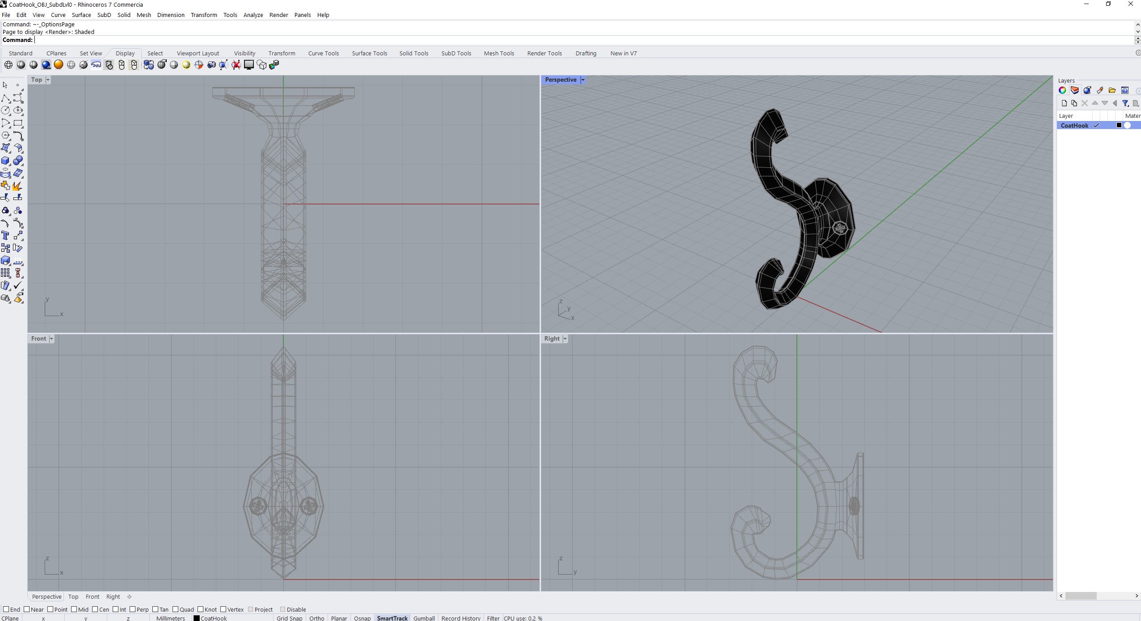Screen dimensions: 1141x621
Task: Click the new layer page icon
Action: tap(1064, 103)
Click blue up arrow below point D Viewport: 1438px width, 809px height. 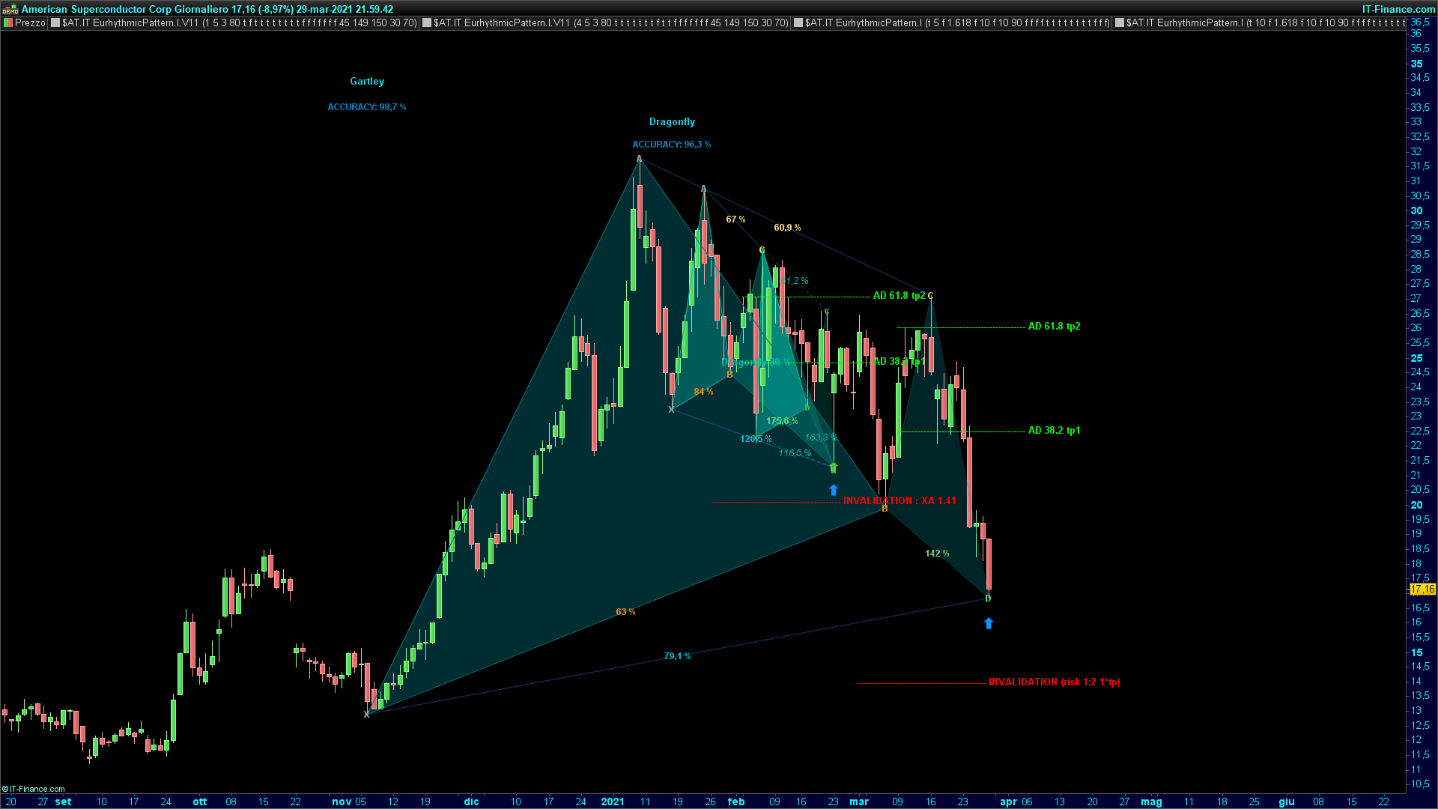(988, 623)
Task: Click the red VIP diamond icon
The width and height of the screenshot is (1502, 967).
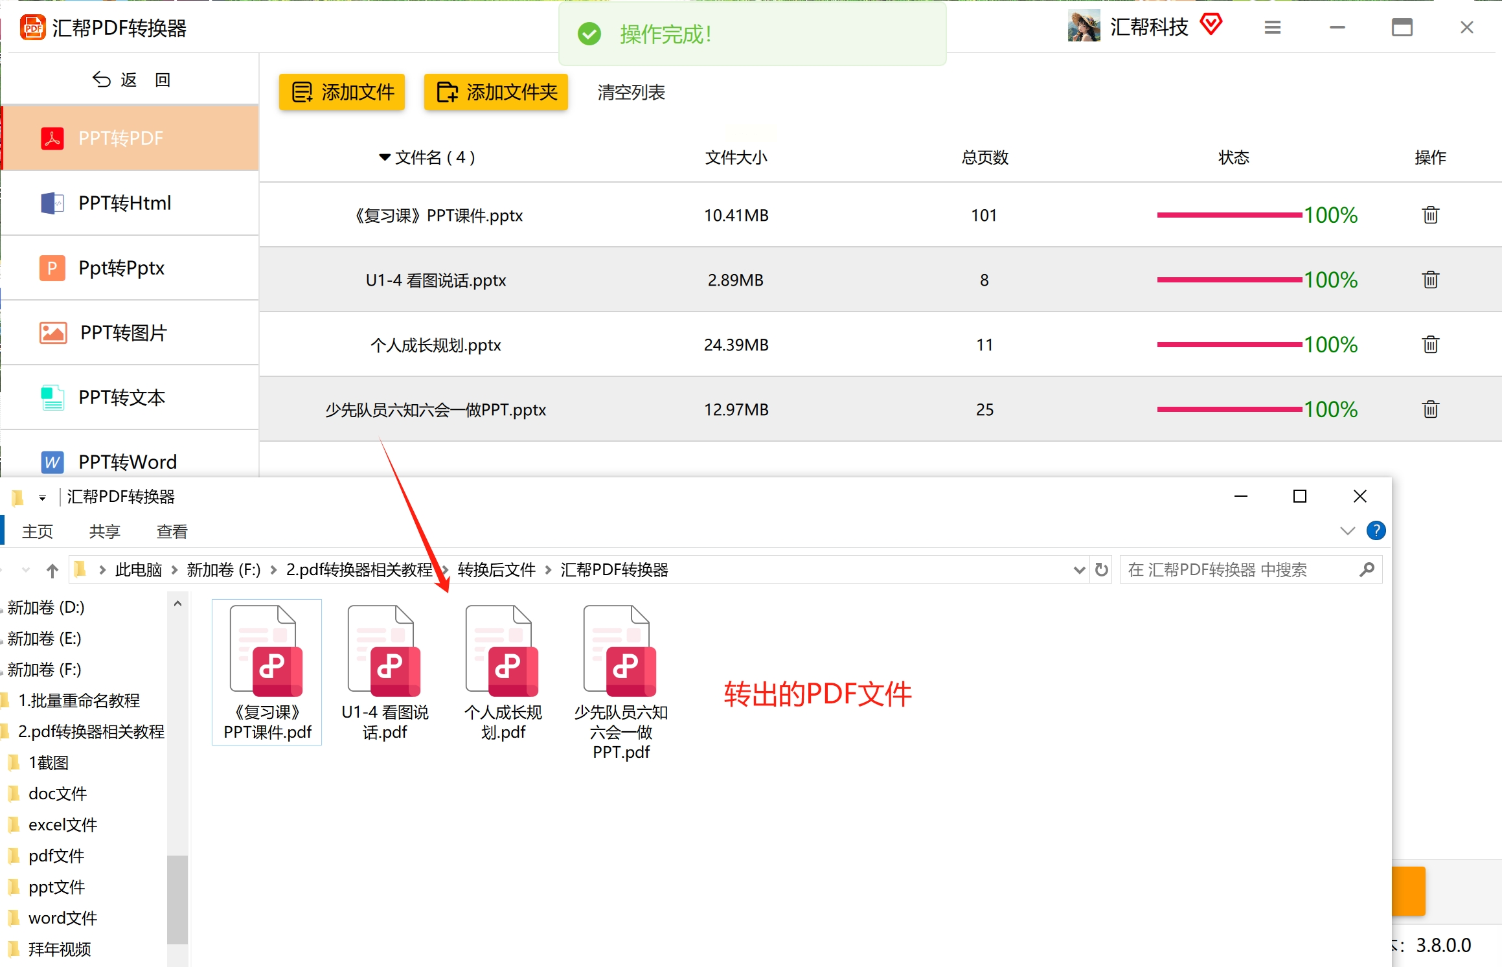Action: pyautogui.click(x=1211, y=25)
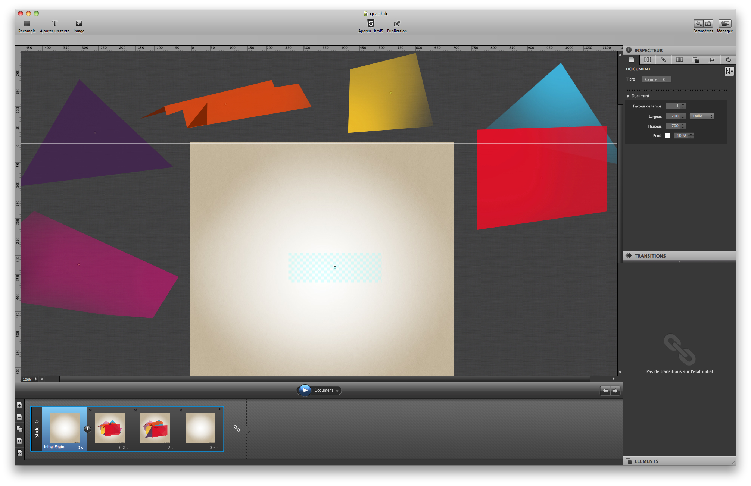
Task: Click Ajouter un texte tool
Action: pos(54,24)
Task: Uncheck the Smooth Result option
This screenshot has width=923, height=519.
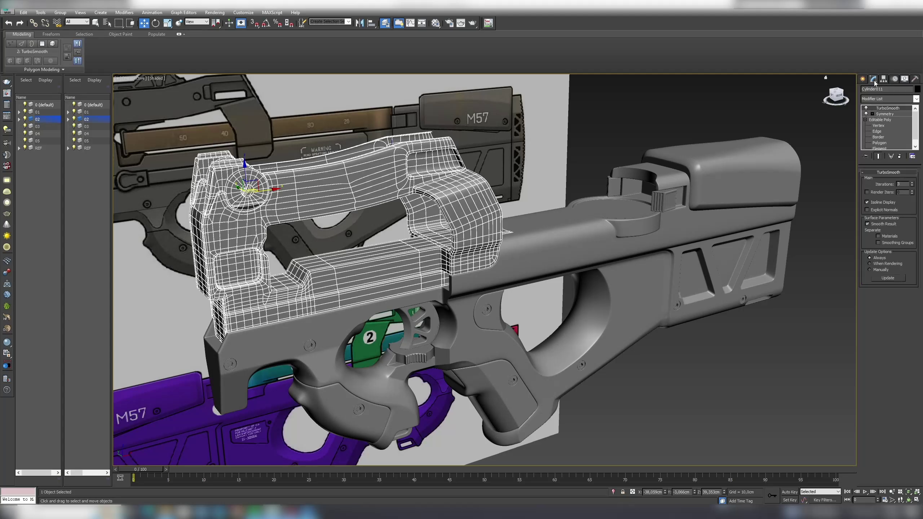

What you have to do
The lines needed are those from the one containing "Task: Uncheck the Smooth Result option" through the end of the listing, given again word for word and without any picture.

Response to the exercise
Task: Uncheck the Smooth Result option
This screenshot has width=923, height=519.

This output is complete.